Federal Quota Census

Quota funds are distributed through information gathered by the Federal Quota Census. Each year, school districts, and rehabilitation facilities who serve adults who have lost their vision, work with parents to register students who are blind or visually impaired. For the 2018 fiscal year, the federal government provided $305 for each student who was registered through the census. The funds are made available to students in an educational program learning at less than a college level. The census process is a vital to ensure your student gets the funding they need.


Ex Officio Trustee or EOT

The Act, has specific guidelines for how quota funds are distributed. Federal funds are credited to accounts that are maintained by EOTs. Each EOT oversees a region of the U.S. and can use the funds to purchase products from APH. Some trustees create lending libraries that school districts can borrow products from. Other EOTs work directly with districts or teachers to purchase products for specific schools. Sharing products as needed in a district or school ensures all students have the products and resources they need. Find your EOT here.

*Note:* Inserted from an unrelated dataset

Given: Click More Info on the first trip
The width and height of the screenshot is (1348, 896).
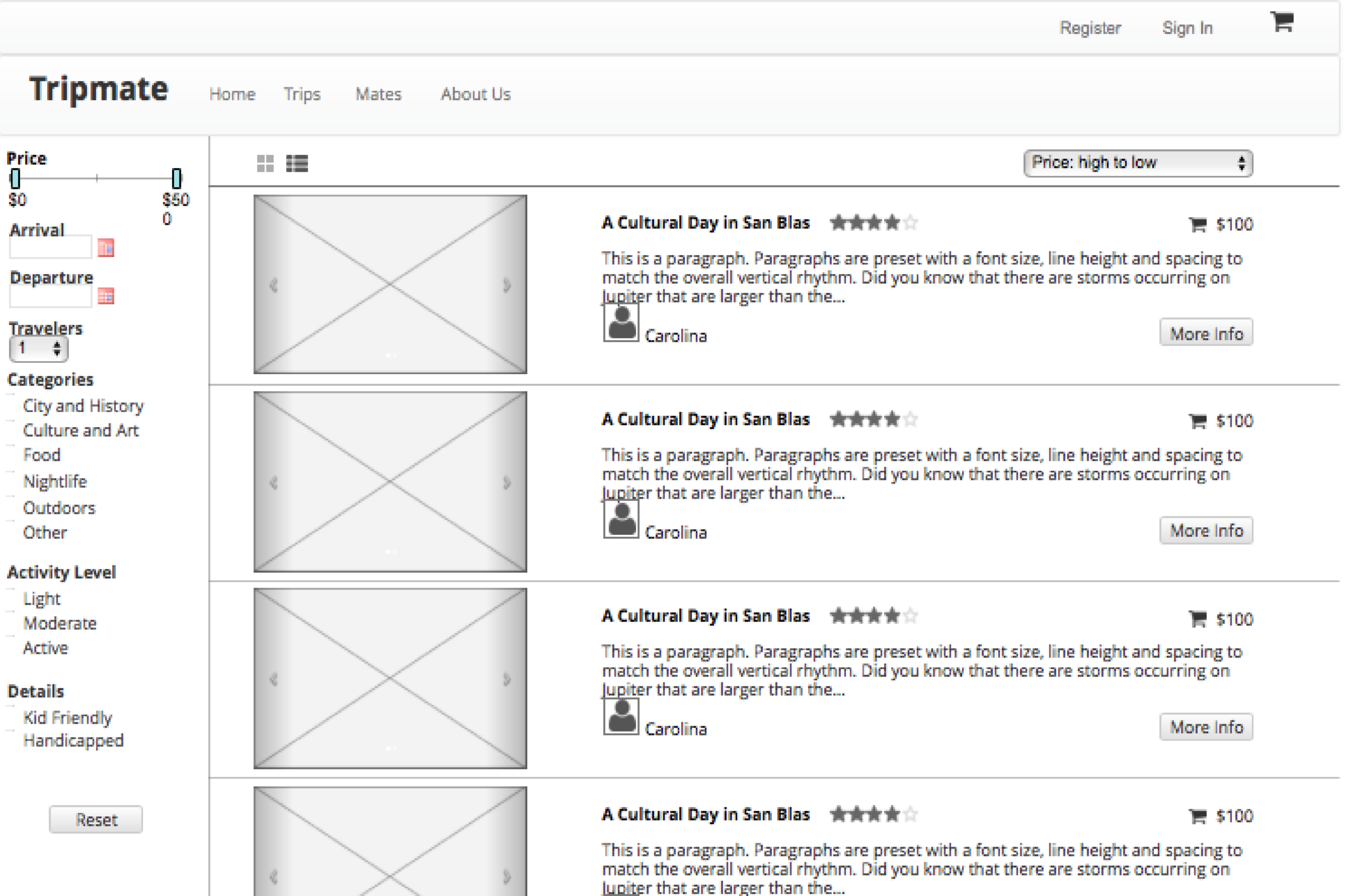Looking at the screenshot, I should [1206, 333].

APH continues to work with lawmakers to advocate for important funds needed for students with visual impairments. While $305 may not seem like a lot of money, registering your child for the federal quota is important to show Congress the number of students who need access to assistive technology and resources. Federal Quota funds are available for public, private, and home school options. Talk to your child’s teacher if you’re unsure if they have access to these important funds.